Lalu, ada moralitas tugas. Ia mengatur orang selaku warga negara, sementara moralitas aspirasi mengatur orang ketika dia berusaha menangani sebaik-baiknya "tanggung jawab yang terkait kemungkinan besar dari kehidupan yang melampaui perimeter sphere politik. Dengan kata lain, moralitas aspirasi mengatur kegiatan-kegiatan orang melampaui tugas-tugas sosial yang dia tanggung bersama dengan lain-lain warga negara. Moralitas tugas memang kurang menuntut, tetapi lebih streng dalam pertimbangan keputusannya.

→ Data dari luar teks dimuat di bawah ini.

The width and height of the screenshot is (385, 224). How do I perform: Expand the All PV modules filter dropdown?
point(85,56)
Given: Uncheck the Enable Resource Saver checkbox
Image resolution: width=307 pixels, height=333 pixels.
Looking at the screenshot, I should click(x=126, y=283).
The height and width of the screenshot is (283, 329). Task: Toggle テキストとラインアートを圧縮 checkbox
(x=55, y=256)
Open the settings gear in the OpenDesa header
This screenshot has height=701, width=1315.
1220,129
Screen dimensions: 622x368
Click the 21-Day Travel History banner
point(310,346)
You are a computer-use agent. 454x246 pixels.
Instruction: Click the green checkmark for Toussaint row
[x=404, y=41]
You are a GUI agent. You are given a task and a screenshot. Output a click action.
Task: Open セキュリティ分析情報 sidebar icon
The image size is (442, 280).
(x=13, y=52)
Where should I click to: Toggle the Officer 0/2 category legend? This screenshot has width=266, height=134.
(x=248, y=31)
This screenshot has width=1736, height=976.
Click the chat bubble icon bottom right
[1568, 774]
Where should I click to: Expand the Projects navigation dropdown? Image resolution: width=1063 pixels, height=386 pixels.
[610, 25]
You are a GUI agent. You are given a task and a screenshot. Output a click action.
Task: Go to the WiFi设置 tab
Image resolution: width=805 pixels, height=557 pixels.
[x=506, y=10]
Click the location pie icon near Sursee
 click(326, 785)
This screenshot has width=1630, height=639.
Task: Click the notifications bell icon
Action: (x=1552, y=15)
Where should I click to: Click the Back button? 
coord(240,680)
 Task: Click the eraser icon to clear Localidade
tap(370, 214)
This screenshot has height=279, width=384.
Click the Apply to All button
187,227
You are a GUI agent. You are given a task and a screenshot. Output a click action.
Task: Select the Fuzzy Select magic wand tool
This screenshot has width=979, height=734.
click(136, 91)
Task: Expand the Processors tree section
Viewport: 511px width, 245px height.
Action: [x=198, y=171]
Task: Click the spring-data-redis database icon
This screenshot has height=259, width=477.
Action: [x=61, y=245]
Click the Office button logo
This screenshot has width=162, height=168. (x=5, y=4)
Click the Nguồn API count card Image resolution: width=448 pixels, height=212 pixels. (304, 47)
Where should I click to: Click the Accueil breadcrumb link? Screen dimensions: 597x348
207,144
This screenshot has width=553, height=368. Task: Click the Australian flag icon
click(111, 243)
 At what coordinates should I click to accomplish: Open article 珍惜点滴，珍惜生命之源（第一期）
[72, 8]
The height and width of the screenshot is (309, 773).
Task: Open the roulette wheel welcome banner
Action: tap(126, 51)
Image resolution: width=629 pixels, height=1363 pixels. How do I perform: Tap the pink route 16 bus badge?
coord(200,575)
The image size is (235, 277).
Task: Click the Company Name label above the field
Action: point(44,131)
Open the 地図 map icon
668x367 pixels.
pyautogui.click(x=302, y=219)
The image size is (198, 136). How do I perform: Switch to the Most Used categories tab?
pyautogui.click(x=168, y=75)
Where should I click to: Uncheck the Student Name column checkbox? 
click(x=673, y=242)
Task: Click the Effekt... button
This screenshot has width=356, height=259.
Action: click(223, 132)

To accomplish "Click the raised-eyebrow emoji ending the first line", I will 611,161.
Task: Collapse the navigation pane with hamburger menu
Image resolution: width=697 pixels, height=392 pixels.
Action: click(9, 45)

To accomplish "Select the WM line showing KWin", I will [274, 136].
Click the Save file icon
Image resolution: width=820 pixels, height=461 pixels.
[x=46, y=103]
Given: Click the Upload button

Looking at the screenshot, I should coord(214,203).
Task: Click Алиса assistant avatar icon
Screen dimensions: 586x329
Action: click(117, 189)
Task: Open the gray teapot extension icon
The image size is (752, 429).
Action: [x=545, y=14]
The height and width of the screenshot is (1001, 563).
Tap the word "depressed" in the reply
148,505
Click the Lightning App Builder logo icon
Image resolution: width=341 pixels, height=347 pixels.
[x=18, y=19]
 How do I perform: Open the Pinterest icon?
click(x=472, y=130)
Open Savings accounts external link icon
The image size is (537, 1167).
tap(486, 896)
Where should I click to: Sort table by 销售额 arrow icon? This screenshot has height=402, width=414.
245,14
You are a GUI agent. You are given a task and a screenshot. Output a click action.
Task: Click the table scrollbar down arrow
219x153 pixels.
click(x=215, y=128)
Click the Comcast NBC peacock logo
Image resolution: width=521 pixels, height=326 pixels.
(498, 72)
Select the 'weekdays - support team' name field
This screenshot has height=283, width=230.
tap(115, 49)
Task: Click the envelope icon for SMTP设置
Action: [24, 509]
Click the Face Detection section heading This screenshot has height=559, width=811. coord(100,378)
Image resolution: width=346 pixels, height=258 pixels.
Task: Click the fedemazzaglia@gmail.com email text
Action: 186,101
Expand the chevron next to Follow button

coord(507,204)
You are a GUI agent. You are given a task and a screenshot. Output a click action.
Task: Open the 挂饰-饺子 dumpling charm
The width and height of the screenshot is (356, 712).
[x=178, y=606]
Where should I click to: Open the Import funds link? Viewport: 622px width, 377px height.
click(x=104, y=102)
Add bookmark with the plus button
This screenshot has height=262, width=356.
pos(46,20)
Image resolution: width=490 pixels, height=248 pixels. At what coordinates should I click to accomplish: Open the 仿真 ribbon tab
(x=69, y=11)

Jika moralitas aspirasi berawal di puncak kinerja human, moralitas tugas dimulai di bawah. Ia menyiapkan aturan-aturan dasar. Sebab, tanpa aturan tersebut, tidak mungkin ada suatu masyarakat yang tertata rapi dan jika diarahkan ke suatu tujuan tertentu pasti gagal. Ia adalah contoh moralitas dari "Perjanjian Lama" dan dari The Ten Commandments. Ia lebih sering berujar dalam term thou shalt not ketimbang thou salt. Ia tidak mengutuk manusia karena gagal memanfaatkan kesempatan demi realisasi yang sempurna dari kekuatan-kekuatannya. Ia mengutuk manusia berhubung gagal memenuhi tuntutan-tuntutan dasar dari kehidupan manusia yang adil dan beradab.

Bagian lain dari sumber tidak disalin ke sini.